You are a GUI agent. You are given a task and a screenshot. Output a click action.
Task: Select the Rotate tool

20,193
===============
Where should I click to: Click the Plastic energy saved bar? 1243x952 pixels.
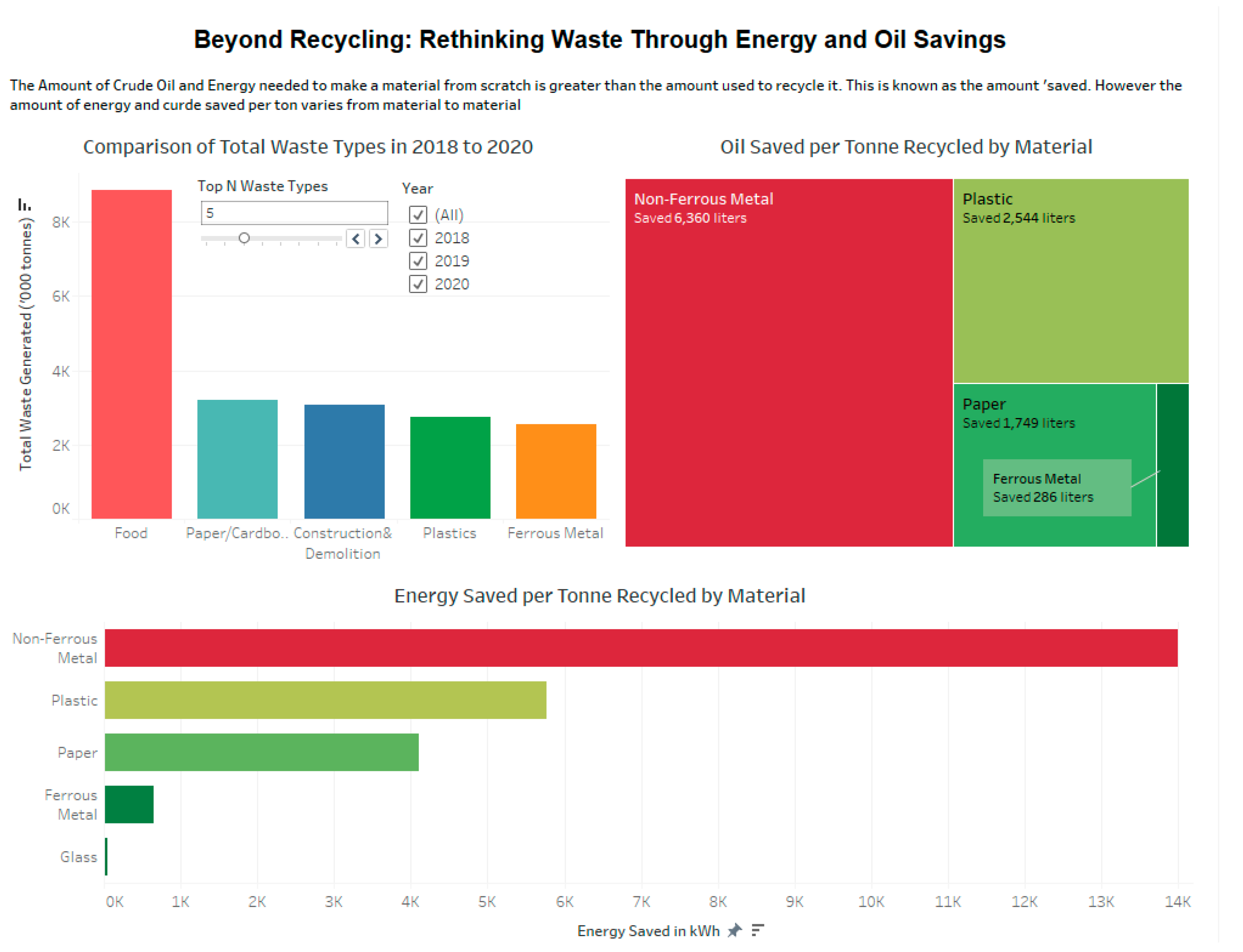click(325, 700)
===============
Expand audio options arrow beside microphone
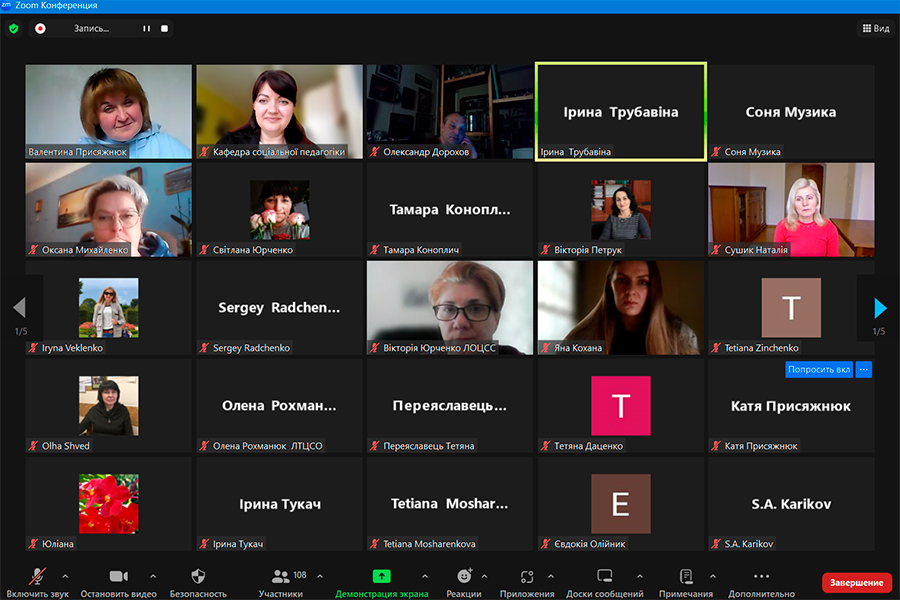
===============
Your task — Return the lines of the entries above, unchanged, from the line with "Where should I" up to and including the line with "click(325, 700)". Leave the pictures out of your answer.

Written response —
Where should I click to: Click the Plastic energy saved bar? 1243x952 pixels.
click(325, 700)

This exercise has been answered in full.